3D printers also can produce a variety of products, so a company doesn’t have to retool its manufacturing facility. Plus, expensive customized products, such as hearing aids and prosthetic limbs, can be created at relatively low cost, according to Smith.
Smith gave examples of 3D printed prototypes developed by a variety of companies, including a jet-turbine engine produced at less than half the cost of the previous method), a cell phone, and special effects for movies. Other examples were actual products, such as air vents manufactured for MD-80 jets and parts for microscopes used by a medical research lab. The educational applications Smith cited included models of human organs that enabled medical students to practice procedures without using real-life humans. She concluded with an inspiring video showing how a lightweight prosthetic-type device created from 3D printers enabled a little girl to regain use of her arms.
Digital design didactics
The center also presents an opportunity for SUNY New Paltz to develop more creative synergies between its fine-arts and its engineering and technology departments, according to SUNY New Paltz president Dr. Donald Christian. In the fall, the schools will collaborate to offer a certificate in digital design, a non-credit program targeting entrepreneurs. Eventually, the college plans to offer an accredited program, Christian said.

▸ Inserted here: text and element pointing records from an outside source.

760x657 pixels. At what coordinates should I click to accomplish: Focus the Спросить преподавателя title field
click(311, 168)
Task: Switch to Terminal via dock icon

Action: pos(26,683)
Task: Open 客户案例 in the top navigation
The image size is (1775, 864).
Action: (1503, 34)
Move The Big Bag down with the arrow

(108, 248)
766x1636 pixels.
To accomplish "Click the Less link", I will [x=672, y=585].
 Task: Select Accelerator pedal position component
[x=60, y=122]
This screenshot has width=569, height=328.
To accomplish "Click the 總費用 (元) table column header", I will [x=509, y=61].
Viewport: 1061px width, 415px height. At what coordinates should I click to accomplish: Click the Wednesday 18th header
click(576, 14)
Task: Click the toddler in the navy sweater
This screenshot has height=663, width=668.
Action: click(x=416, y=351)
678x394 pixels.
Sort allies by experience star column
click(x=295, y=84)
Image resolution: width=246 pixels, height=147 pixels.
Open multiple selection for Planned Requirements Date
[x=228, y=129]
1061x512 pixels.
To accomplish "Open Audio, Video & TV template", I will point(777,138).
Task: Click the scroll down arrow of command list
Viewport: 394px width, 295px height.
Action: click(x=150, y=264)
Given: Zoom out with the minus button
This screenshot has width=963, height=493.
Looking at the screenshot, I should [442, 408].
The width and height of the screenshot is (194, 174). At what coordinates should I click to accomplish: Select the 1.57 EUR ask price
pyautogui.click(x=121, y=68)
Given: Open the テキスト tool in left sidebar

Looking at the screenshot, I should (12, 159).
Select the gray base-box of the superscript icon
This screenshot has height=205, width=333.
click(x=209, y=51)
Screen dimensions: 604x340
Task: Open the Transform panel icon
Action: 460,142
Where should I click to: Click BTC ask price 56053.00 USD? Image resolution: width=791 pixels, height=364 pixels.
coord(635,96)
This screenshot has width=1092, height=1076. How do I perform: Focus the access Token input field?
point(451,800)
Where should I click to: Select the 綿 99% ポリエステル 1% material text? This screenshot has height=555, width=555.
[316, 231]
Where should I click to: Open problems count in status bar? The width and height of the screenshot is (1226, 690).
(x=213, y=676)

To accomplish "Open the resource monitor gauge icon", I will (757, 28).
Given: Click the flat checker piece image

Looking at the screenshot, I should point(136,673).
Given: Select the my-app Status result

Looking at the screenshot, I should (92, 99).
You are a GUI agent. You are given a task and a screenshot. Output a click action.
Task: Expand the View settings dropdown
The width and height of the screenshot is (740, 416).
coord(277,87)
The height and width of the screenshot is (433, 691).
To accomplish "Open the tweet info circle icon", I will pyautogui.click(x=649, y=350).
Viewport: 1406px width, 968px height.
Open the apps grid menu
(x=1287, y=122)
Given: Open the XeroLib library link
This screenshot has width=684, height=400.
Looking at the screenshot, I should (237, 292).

Currently, the college offers two classes in digital design a semester. Prior to coming to SUNY New Paltz Arthur Hash developed a digital fabrication lab at a college in Virginia. Each was full, and the program is quickly expanding. “Half of the fine-arts classes [offered at the college] utilize the lab,” he said.
After the breakfast Hash gave a tour of the lab. The group included a representative from a nonprofit organization interested in using 3D printing to create a model for a planned park and the owner of a graphics firm who was interested in transferring his company’s two-dimensional designs into three-dimensional products. Graduate student Katherine Wilson showed a few of the objects she had designed and printed, including the LED lantern, which resembled a flower with movable petals, and a soft, pliable “fabric” that resembled crochet work.
Hash said 3D printers could be used to make tools for metalworking and other crafts. “Artists could create art without having a studio space or expensive equipment,” he said. The ramifications of the technology are potentially unlimited, he added.